I'm defining a copy activity pipeline in Azure DataFactory. The copy is from a parquet file in azure blobstorage to a table in Azure Synapse Analytics (former ADW).
The sink table in Synapse is always a new one, as it is defined dynamically by a parameter in the pipeline. For example: the sink table name is "[schema].[some_prefix_{pipeline_string_parameter}]
".
Because of that, the sink table doesn't exist, it has to be created. To solve this, I'm using the "auto create table" option.
However, I also need to specify a specific distribution and persistence type. In my case, I want to define a hash distributed, heap table. How can I specify those configurations to the auto create table? As I understand, the default configs are CCI, round-robin, which I don't want.

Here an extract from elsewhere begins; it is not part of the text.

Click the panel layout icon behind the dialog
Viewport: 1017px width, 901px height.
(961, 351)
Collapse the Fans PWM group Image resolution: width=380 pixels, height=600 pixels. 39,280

As you mentioned and as per the Documentation,
Auto create table option in copy activity sink only gives default distribution i,e.
ROUND_ROBIN
.
You can raise a feature request about supporting other distributions here.
You can try the below possible methods as workarounds.
If your sink table schema is same for every time and if you know the schema, then create table before copying the data. Give your desired distributions in the create table query. For executing the query before copy, you can use Script activity before copy activity (or) pre-copy script in the copy activity sink.
Pass your table name to the script from the pipeline parameter using ADF dynamic content or string interpolation.
If your sink table schema is different every time, then after copy activity, create a duplicate table for your table with your desired distribution using CTAS
. After creating duplicate table, drop your original table and rename it as original table. Go through the script provided in this SO answer by @wBob to do that.
Here, you need to use the Script activity after copy activity to execute the script.